● **WHAT YOU SHOULD DO**: Copy the material starting at the line that contains "How do I perform: Click" and ending at the line that contains "(x=157, y=527)", both included, requests and all. Multiply each coordinate in the answers by 0.85, round to whole numbers with halves going up, and leave out the pictures.

● **DATA SHOWN**:
_ _ _

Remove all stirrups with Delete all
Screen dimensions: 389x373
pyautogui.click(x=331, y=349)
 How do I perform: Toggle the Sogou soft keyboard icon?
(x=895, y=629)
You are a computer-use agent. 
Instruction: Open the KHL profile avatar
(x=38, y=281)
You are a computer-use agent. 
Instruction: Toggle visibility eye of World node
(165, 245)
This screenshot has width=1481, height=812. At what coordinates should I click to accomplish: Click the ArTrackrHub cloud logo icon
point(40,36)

_ _ _

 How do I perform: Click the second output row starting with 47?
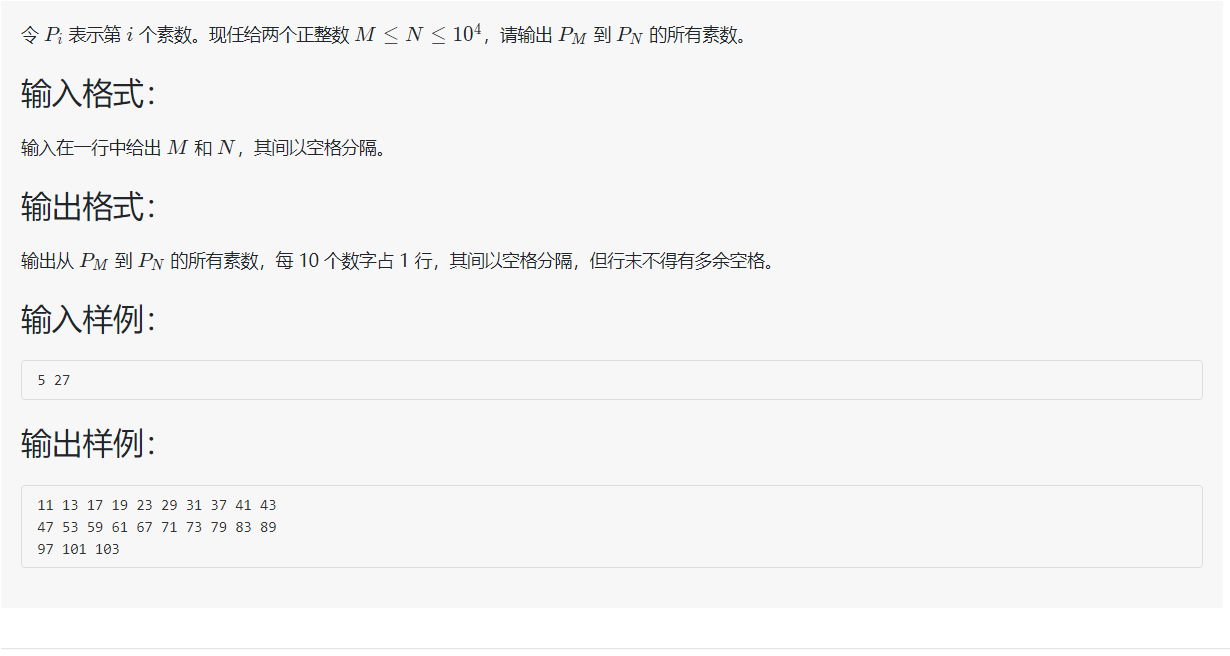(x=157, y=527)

_ _ _

● **SOLUTION BELOW**:
 How do I perform: Click the second output row starting with 47?
(x=133, y=448)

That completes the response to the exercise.